Atriplex hortensis (2n = 2x = 18, 1C genome size 1.1 gigabases), also known as garden orach and mountain-spinach, is a highly nutritious, broadleaf annual of the Amaranthaceae-Chenopodiaceae alliance (Chenopodiaceae sensu stricto, subfam. Chenopodioideae) that has spread in cultivation from its native primary domestication area in Eurasia to other temperate and subtropical regions worldwide. Atriplex L. is a highly complex but, as understood now, a monophyletic group of mainly halophytic and/or xerophytic plants, of which A. hortensis has been a vegetable of minor importance in some areas of Eurasia (from Central Asia to the Mediterranean) at least since antiquity. Nonetheless, it is a crop with tremendous nutritional potential due primarily to its exceptional leaf and seed protein quantities (approaching 30%) and quality (high levels of lysine). Although there is some literature describing the taxonomy and production of A. hortensis, there is a general lack of genetic and genomic data that would otherwise help elucidate the genetic variation, phylogenetic positioning, and future potential of the species. Here, we report the assembly of the first high-quality, chromosome-scale reference genome for A. hortensis cv. “Golden.” Long-read data from Oxford Nanopore’s MinION DNA sequencer was assembled with the program Canu and polished with Illumina short reads.

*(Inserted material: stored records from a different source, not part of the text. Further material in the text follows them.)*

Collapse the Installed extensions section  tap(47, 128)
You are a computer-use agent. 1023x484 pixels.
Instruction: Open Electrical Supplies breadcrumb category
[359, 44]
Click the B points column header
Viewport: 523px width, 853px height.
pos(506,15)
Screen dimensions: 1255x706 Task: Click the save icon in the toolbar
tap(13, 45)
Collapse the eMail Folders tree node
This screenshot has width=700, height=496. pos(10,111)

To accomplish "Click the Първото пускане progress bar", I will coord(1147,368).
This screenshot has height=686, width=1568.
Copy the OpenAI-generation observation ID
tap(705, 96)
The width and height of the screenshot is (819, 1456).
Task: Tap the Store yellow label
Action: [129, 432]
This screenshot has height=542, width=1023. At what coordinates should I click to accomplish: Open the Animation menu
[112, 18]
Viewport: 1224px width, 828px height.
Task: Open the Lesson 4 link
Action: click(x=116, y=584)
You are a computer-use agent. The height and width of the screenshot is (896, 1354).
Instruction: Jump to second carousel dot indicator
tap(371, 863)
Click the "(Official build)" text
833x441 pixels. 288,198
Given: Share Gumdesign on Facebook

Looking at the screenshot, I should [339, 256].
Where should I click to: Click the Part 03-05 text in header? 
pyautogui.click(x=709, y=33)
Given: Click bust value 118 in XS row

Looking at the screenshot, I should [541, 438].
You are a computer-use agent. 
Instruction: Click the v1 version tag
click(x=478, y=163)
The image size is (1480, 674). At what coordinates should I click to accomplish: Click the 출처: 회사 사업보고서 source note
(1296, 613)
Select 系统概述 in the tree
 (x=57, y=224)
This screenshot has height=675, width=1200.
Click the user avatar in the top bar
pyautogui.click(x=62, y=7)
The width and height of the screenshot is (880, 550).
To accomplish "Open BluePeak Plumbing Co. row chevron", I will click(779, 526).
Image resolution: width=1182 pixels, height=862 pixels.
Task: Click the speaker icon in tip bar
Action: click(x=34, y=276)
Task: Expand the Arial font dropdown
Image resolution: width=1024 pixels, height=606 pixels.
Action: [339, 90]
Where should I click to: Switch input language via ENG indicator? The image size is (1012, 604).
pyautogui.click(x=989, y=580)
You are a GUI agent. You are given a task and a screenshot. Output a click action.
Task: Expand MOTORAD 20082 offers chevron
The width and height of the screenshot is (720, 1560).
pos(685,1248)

Contigs were scaffolded to chromosome scale using chromatin-proximity maps (Hi-C) yielding a final assembly containing 1,325 scaffolds with a N50 of 98.9 Mb – with 94.7% of the assembly represented in the nine largest, chromosome-scale scaffolds. Sixty-six percent of the genome was classified as highly repetitive DNA, with the most common repetitive elements being Gypsy- (32%) and Copia-like (11%) long-terminal repeats. The annotation was completed using MAKER which identified 37,083 gene models and 2,555 tRNA genes. Completeness of the genome, assessed using the Benchmarking Universal Single Copy Orthologs (BUSCO) metric, identified 97.5% of the conserved orthologs as complete, with only 2.2% being duplicated, reflecting the diploid nature of A. hortensis. A resequencing panel of 21 wild, unimproved and cultivated A. hortensis accessions revealed three distinct populations with little variation within subpopulations. These resources provide vital information to better understand A. hortensis and facilitate future study.

Published

2020